As men rarely form precise ideas, and still less express them with precision, we call the Gentiles, and still more the Polytheists, idolaters. An immense number of volumes have been written in order to develop the various opinions upon the origin of the worship rendered to the deity. This multitude of books and opinions proves nothing, except ignorance.

It is not known who invented coats, shoes, and stockings, and yet we would know who invented idols. What signifies a passage of Sanchoniathon, who lived before the battle of Troy? What does he teach us when he says that Chaos—the spirit, that is to say, the breath—in love with his principles, draws the veil from it, which renders the air luminous; that the wind Colp, and his wife Bau, engendered Eon; that Eon engendered Genos, that Chronos, their descendant, had two eyes behind as well as before; that he became a god, and that he gave Egypt to his son Thaut? Such is one of the most respectable monuments of antiquity.

Orpheus will teach us no more in his "Theogony," than Damasius has preserved to us. He represents the principles of the world under the figure of a dragon with two heads, the one of a bull, the other of a lion; a face in the middle, which he calls the face of God, and golden wings to his shoulders.

But, from these fantastic ideas may be drawn two great truths—the one that sensible images and hieroglyphics are of the remotest antiquity; the other that all the ancient philosophers have recognized a First Principle.

As to polytheism, good sense will tell you that as long as men have existed—that is to say, weak animals capable of reason and folly, subject to all accidents, sickness and death—these men have felt their weakness and dependence. Obliged to acknowledge that there is something more powerful than themselves; having discovered a principle in the earth which furnishes their aliment; one in the air which often destroys them; one in fire which consumes; and in water which drowns them—what is more natural than for ignorant men to imagine beings which preside over these elements? What is more natural than to revere the invisible power which makes the sun and stars shine to our eyes? and, since they would form an idea of powers superior to man, what more natural than to figure them in a sensible manner? Could they think otherwise? The Jewish religion, which preceded ours, and which was given by God himself, was filled with these images, under which God is represented. He deigns to speak the human language in a bush; He appeared once on a mountain; the celestial spirits which he sends all come with a human form: finally, the sanctuary is covered with cherubs, which are the bodies of men with the wings and heads of animals. It is this which has given rise to the error of Plutarch, Tacitus, Appian, and so many others, of reproaching the Jews with adoring an ass's head. God, in spite of his prohibition to paint or form likenesses, has, therefore, deigned to adapt himself to human weakness, which required the senses to be addressed by sensible beings.

Isaiah, in chapter vi., sees the Lord seated on a throne, and His train filled the temple. The Lord extends His hand, and touches the mouth of Jeremiah, in chap. i. of that prophet.

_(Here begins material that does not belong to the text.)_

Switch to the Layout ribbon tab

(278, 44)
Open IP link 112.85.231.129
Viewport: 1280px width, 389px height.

Ezekiel, in chap. i., sees a throne of sapphire, and God appeared to him like a man seated on this throne. These images alter not the purity of the Jewish religion, which never employed pictures, statues, or idols, to represent God to the eyes of the people.

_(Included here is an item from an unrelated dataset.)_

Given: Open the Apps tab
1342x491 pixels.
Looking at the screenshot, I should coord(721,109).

The learned Chinese, the Parsees, and the ancient Egyptians, had no idols; but Isis and Osiris were soon represented. Bel, at Babylon, was a great colossus. Brahma was a fantastic monster in the peninsula of India. Above all, the Greeks multiplied the names of the gods, statues, and temples, but always attributed the supreme power to their Zeus, called Jupiter by the Latins, the sovereign of gods and men. The Romans imitated the Greeks. These people always placed all the gods in heaven, without knowing what they understood by heaven.